(Beginning of PROVIDED RECORDS)

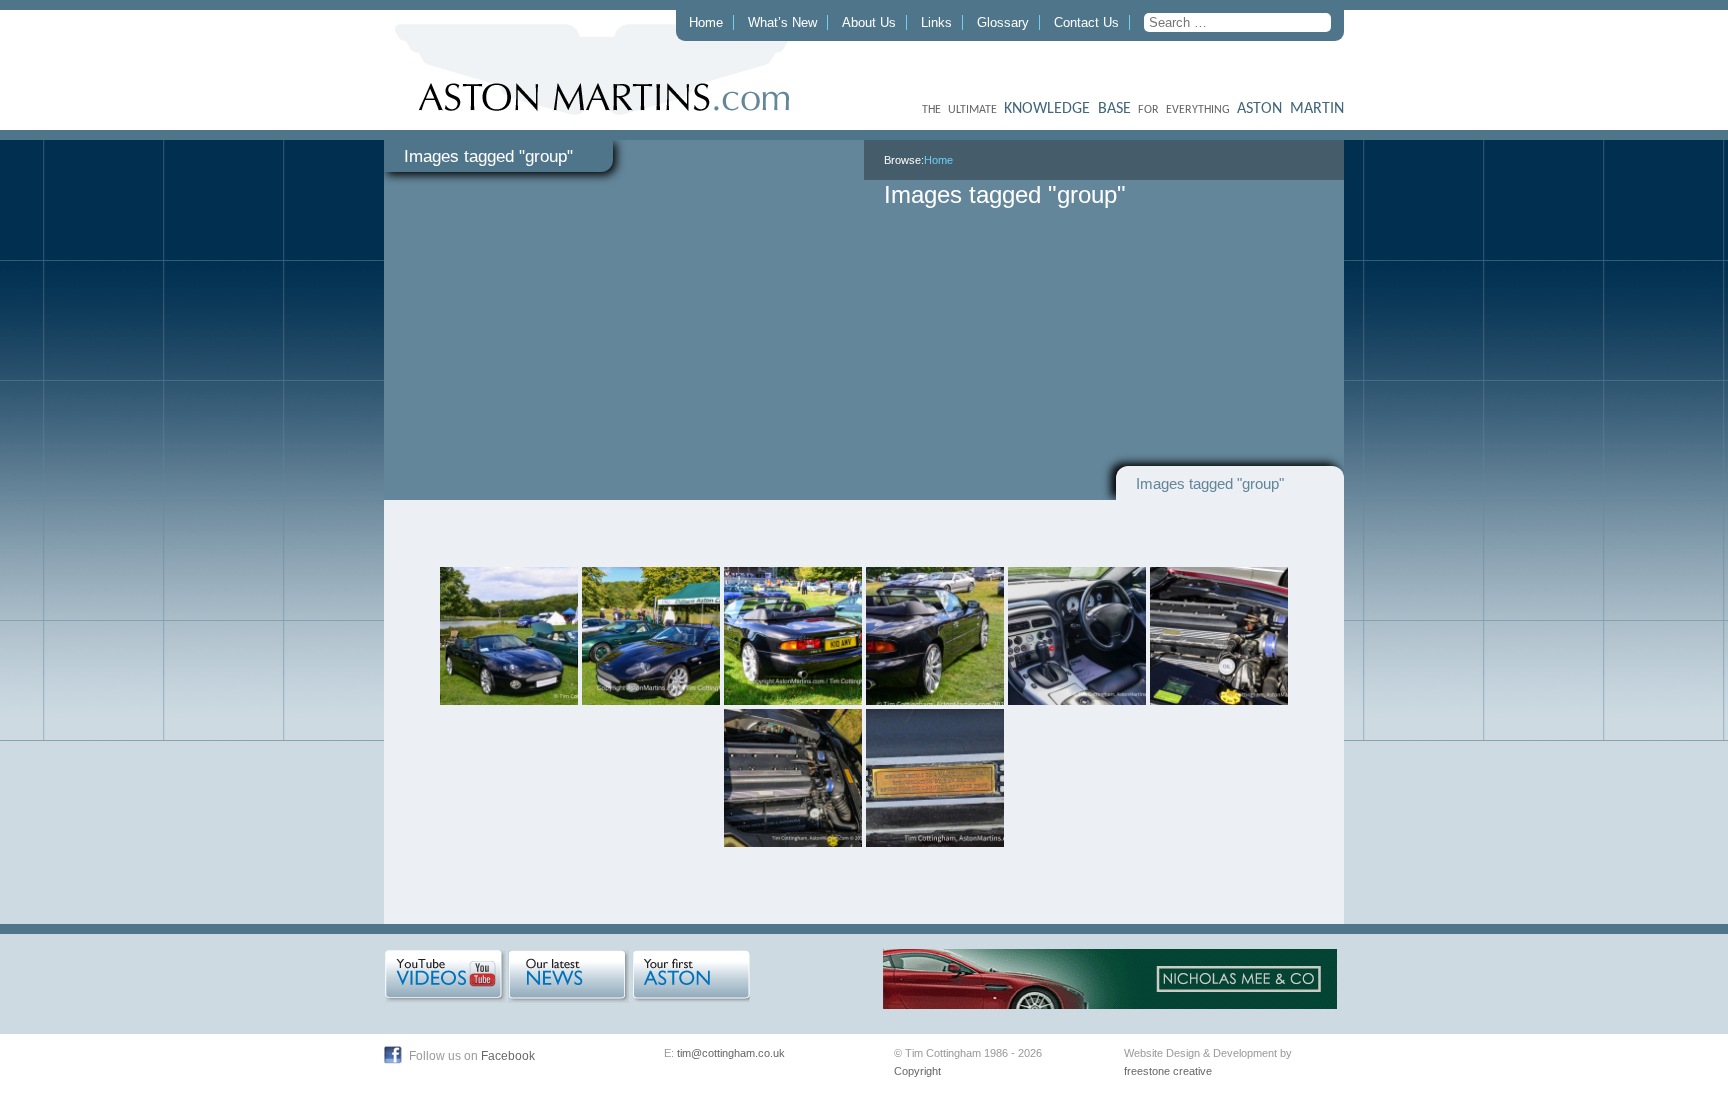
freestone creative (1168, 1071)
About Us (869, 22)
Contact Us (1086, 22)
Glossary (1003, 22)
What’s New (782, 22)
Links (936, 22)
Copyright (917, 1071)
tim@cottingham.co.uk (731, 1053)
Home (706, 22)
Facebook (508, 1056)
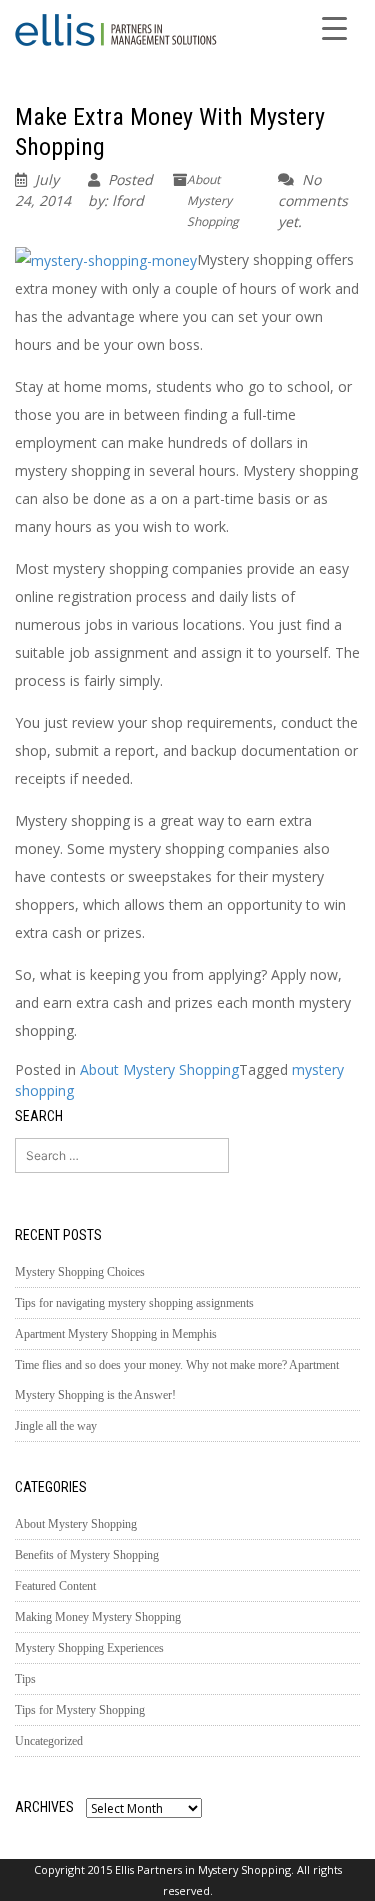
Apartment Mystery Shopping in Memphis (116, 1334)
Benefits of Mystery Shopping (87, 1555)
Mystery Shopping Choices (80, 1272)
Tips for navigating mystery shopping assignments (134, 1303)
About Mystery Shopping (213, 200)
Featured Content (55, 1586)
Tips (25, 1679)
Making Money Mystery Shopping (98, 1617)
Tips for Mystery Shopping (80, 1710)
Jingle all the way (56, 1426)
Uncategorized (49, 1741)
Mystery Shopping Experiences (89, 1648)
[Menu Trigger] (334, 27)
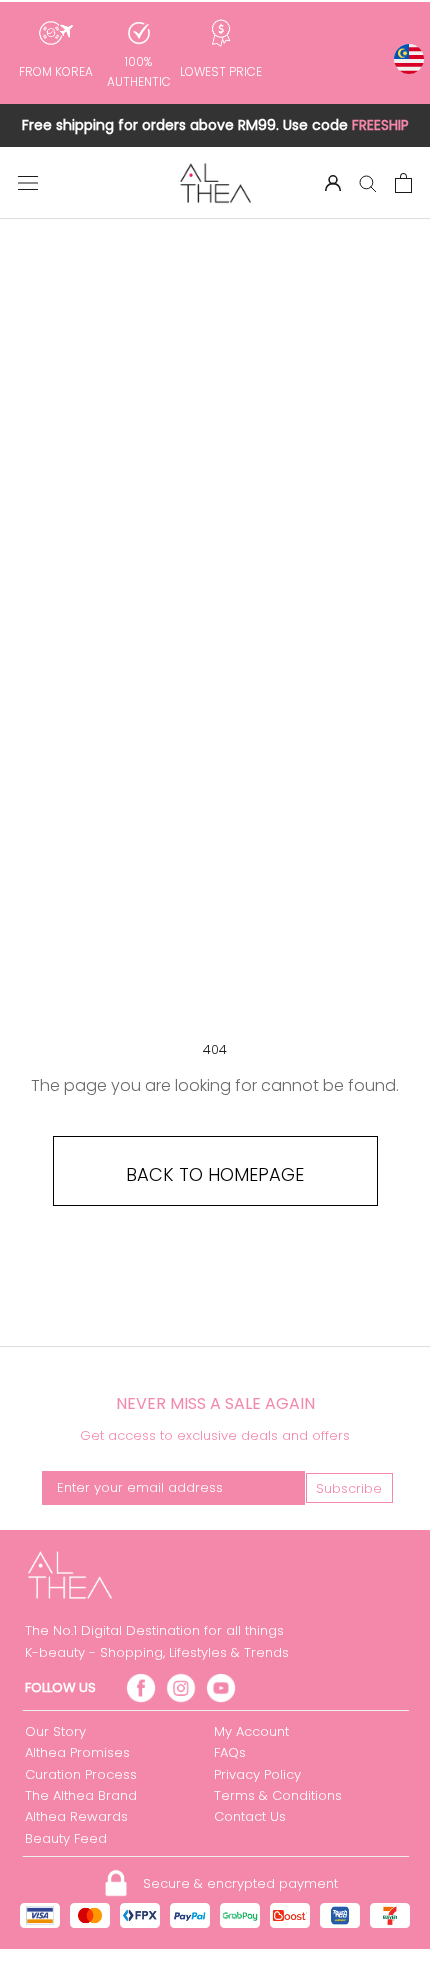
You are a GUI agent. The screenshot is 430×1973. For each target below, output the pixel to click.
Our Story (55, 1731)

(End of PROVIDED RECORDS)

### WORK INSTRUCTION:
The expected answer is the line with "Home (706, 22)" followed by every remaining line of the listing, each restated exactly, with all pictures dropped.

### FINISHED TASK:
Home (706, 22)
Facebook (508, 1056)
Apartment Mystery Shopping in Memphis (116, 1334)
Benefits of Mystery Shopping (87, 1555)
Mystery Shopping Choices (80, 1272)
Tips for navigating mystery shopping assignments (134, 1303)
About Mystery Shopping (213, 200)
Featured Content (55, 1586)
Tips (25, 1679)
Making Money Mystery Shopping (98, 1617)
Tips for Mystery Shopping (80, 1710)
Jingle all the way (56, 1426)
Uncategorized (49, 1741)
Mystery Shopping Experiences (89, 1648)
[Menu Trigger] (334, 27)
You are a GUI agent. The screenshot is 430×1973. For each target below, output the pixel to click.
Our Story (55, 1731)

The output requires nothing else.